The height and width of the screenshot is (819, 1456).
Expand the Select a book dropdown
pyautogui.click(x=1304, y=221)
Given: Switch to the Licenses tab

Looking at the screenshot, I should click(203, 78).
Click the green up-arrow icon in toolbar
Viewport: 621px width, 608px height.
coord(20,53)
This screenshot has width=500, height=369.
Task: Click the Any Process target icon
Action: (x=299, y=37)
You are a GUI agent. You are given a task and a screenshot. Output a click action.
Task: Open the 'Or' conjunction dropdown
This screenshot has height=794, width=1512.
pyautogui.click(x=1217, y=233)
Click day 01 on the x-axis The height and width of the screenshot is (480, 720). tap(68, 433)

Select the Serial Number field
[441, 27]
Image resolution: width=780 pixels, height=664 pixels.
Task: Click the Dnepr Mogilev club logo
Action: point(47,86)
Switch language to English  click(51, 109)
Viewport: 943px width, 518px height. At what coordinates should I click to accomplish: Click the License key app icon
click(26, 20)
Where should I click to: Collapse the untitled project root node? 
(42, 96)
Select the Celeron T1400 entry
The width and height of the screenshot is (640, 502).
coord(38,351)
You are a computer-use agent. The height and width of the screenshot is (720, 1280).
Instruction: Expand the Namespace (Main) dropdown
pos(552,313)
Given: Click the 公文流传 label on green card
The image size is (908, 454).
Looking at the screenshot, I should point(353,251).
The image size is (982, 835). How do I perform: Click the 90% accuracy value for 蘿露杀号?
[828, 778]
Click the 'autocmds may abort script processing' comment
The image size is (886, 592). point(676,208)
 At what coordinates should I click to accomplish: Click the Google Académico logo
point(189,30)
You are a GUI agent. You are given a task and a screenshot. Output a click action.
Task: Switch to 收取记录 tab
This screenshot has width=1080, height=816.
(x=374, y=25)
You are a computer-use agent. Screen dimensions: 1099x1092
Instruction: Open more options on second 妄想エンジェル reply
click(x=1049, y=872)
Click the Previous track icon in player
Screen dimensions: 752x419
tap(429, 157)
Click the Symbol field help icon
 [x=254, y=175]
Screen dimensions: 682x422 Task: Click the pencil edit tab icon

- PROBLEM TO SOLVE -
Output every line of the records above verbatim, from start to end.

- TASK RESULT -
The height and width of the screenshot is (819, 1456).
Expand the Select a book dropdown
pyautogui.click(x=1304, y=221)
Given: Switch to the Licenses tab

Looking at the screenshot, I should click(203, 78).
Click the green up-arrow icon in toolbar
Viewport: 621px width, 608px height.
coord(20,53)
This screenshot has width=500, height=369.
Task: Click the Any Process target icon
Action: (x=299, y=37)
You are a GUI agent. You are given a task and a screenshot. Output a click action.
Task: Open the 'Or' conjunction dropdown
This screenshot has height=794, width=1512.
pyautogui.click(x=1217, y=233)
Click day 01 on the x-axis The height and width of the screenshot is (480, 720). tap(68, 433)

Select the Serial Number field
[441, 27]
Image resolution: width=780 pixels, height=664 pixels.
Task: Click the Dnepr Mogilev club logo
Action: point(47,86)
Switch language to English  click(51, 109)
Viewport: 943px width, 518px height. At what coordinates should I click to accomplish: Click the License key app icon
click(26, 20)
Where should I click to: Collapse the untitled project root node? 
(42, 96)
Select the Celeron T1400 entry
The width and height of the screenshot is (640, 502).
coord(38,351)
You are a computer-use agent. The height and width of the screenshot is (720, 1280).
Instruction: Expand the Namespace (Main) dropdown
pos(552,313)
Given: Click the 公文流传 label on green card
The image size is (908, 454).
Looking at the screenshot, I should point(353,251).
The image size is (982, 835). How do I perform: Click the 90% accuracy value for 蘿露杀号?
[828, 778]
Click the 'autocmds may abort script processing' comment
The image size is (886, 592). point(676,208)
 At what coordinates should I click to accomplish: Click the Google Académico logo
point(189,30)
You are a GUI agent. You are given a task and a screenshot. Output a click action.
Task: Switch to 收取记录 tab
This screenshot has width=1080, height=816.
(x=374, y=25)
You are a computer-use agent. Screen dimensions: 1099x1092
Instruction: Open more options on second 妄想エンジェル reply
click(x=1049, y=872)
Click the Previous track icon in player
Screen dimensions: 752x419
tap(429, 157)
Click the Symbol field help icon
 [x=254, y=175]
Screen dimensions: 682x422 Task: Click the pencil edit tab icon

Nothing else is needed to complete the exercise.